The group was founded by Guy Verhofstadt, former head of the liberal Alliance of Liberals and Democrats for Europe (ALDE) group in the Parliament and honorary president of the Union of European Federalists (UEF) in Belgium, former co-chair of the Greens–European Free Alliance (Greens/EFA) group Daniel Cohn-Bendit, French MEP Sylvie Goulard (ALDE) and former EP Vice President Isabelle Durant (Greens/EFA), with the support of the Union of European Federalists.

Federalists' movements 
The Spinelli Group is not the first initiative launched in the European Parliament, gathering together followers of European federalism ideas. On 9 July 1980, the Crocodile Club a group of MEPs was founded by Altiero Spinelli himself.

For more than 60 years, Union of European Federalists (UEF) and its youth organisation Young European Federalists (JEF) with a "belief that only a European Federation, based on the idea of unity in diversity, could overcome the division of the European continent" have been actively working to promote the idea of European federalism.
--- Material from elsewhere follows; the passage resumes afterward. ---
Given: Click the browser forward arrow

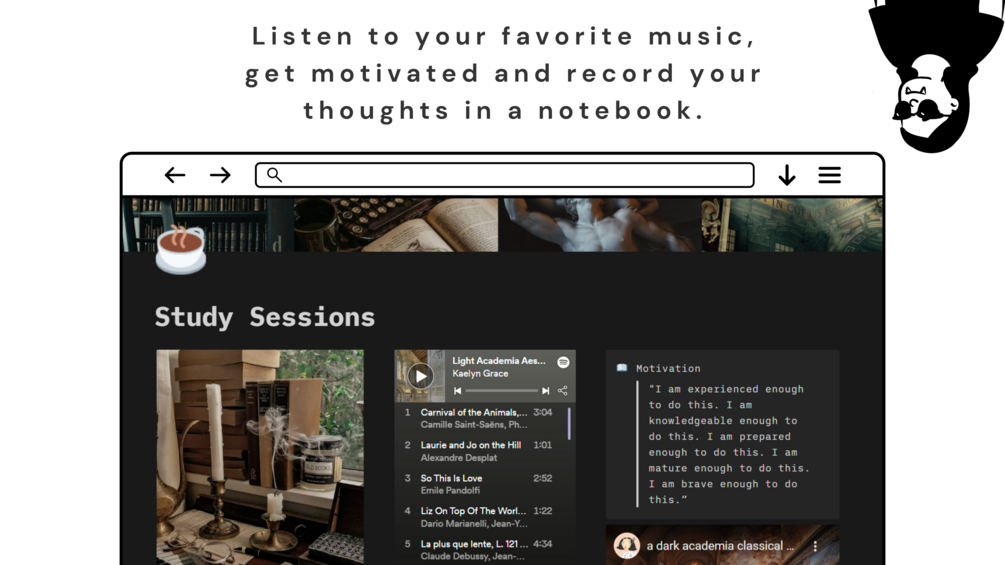Looking at the screenshot, I should 220,175.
MEP Andrew Duff and president of UEF has welcomed the launching of the Spinelli Group saying, that "existing federalist forces and organisations, such as the UEF and the Intergroup, welcome this new initiative".

Manifesto 
With a manifesto online, recalling the Ventotene Manifesto written by Altiero Spinelli, Group activists call members of the European Parliament and Europe's citizens to sign it and add their names to the list of those fighting against nationalism and intergovernmentalism. By supporting the aims and principles laid out in the manifesto, Spinelli group followers try to speed up the process of European integration and promote a federal Europe.

Members 
The Spinelli Group is organised in three sections.
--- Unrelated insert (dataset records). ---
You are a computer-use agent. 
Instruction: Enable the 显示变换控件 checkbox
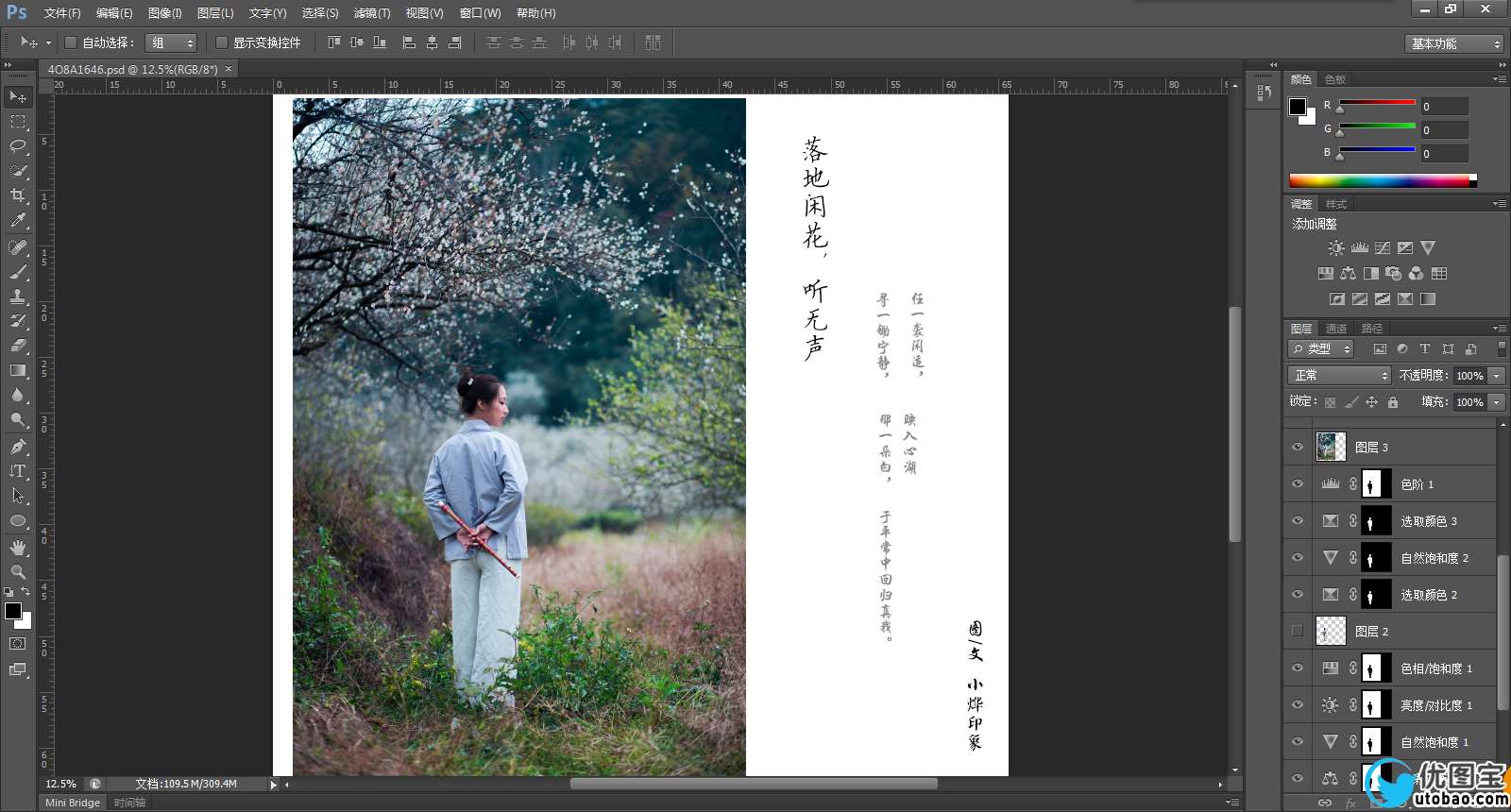click(x=222, y=42)
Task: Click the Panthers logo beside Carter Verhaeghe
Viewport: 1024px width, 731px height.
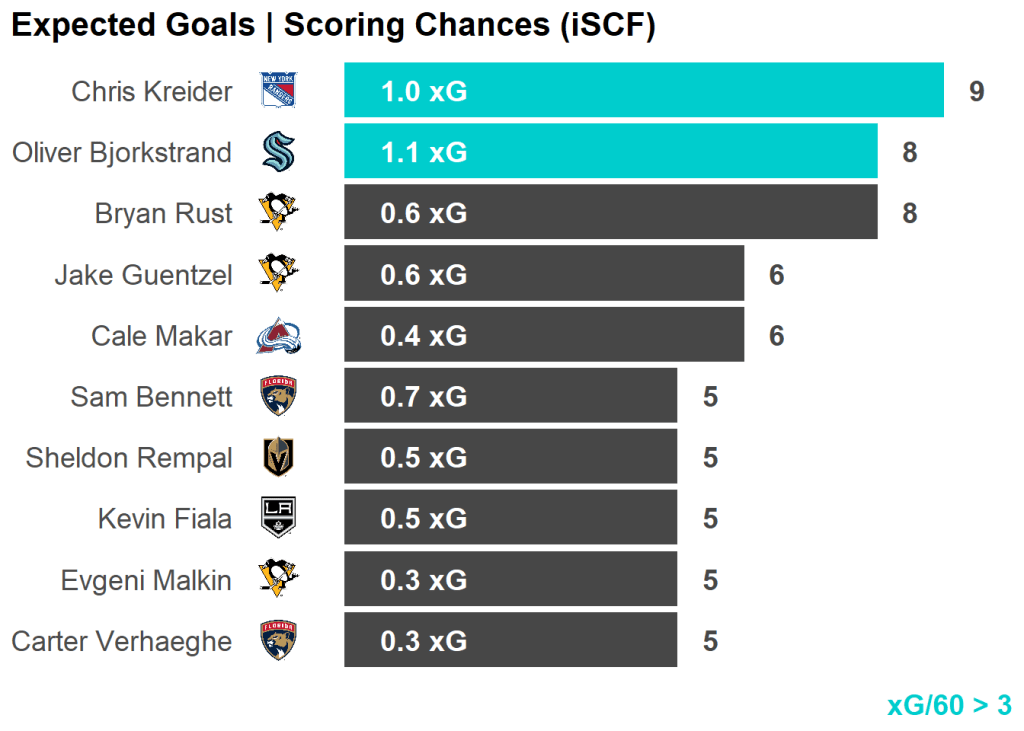Action: coord(278,640)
 The Steering Group gathers the 33 founding members and newcomers—politicians and thinkers dedicated to building a federal Europe.
 The MEP Spinelli Group gathers 108 MEPs who signed the manifesto. They look for strategies and majorities in the European Parliament to push the pro-European, federal, and post-national agenda.
 The Spinelli Network Group is made of every citizen who signed the manifesto of the Spinelli Group. As of 8 May 2017, they are 7,327. They participate in debates and fora.
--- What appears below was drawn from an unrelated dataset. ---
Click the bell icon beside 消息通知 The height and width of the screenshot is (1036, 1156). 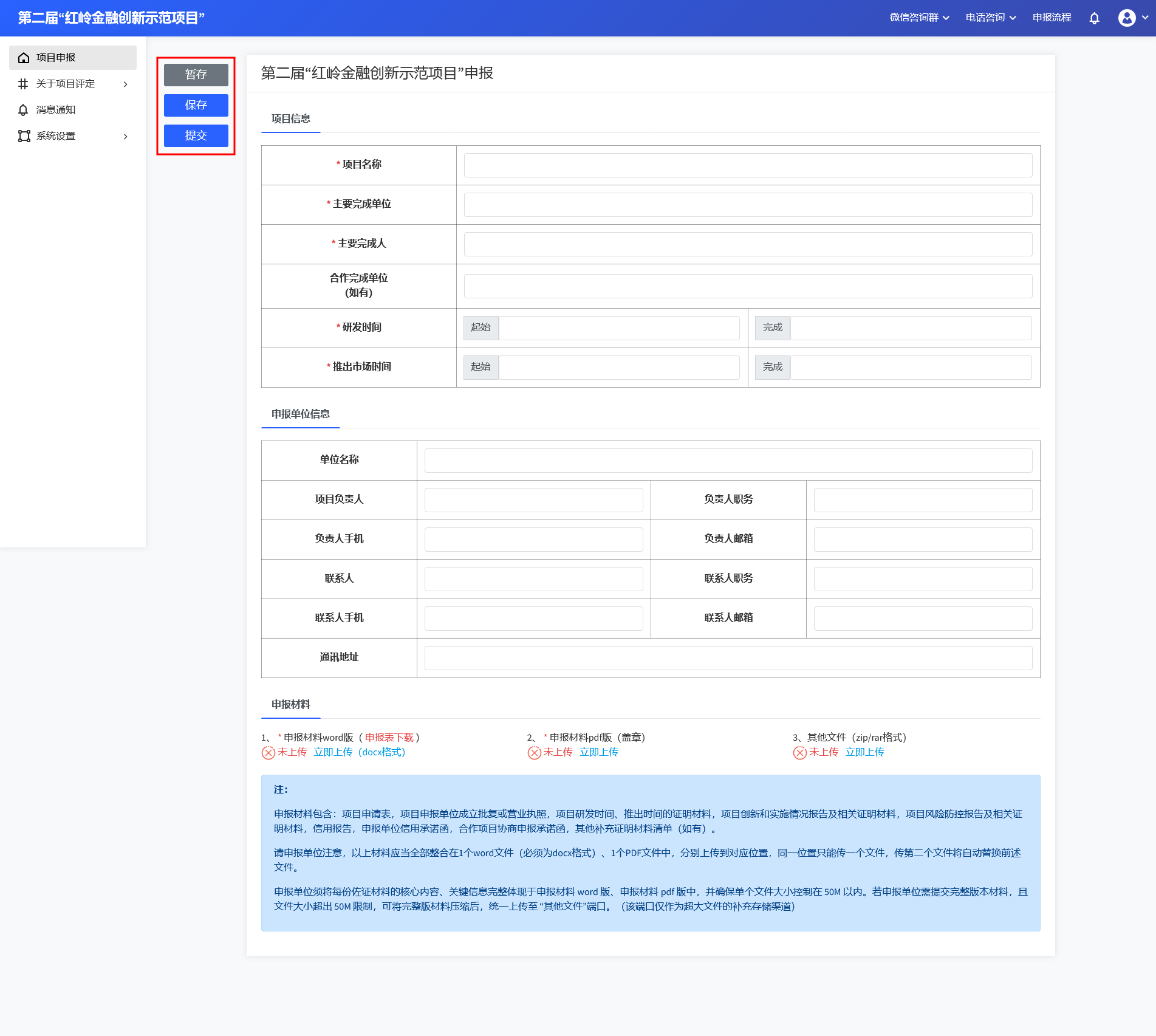(x=24, y=110)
This pro-European initiative is supported by prominent political leaders such as former Commission President Jacques Delors, former German Foreign Minister Joschka Fischer, former competition commissioner Mario Monti and MEP Andrew Duff, President of the Union of European Federalists (UEF), and other well known public bodies. It is also enthusiastically supported by such European Union promoters as former European Parliament President Pat Cox and current Parliament Vice-President Isabelle Durant (Greens/EFA; Belgium).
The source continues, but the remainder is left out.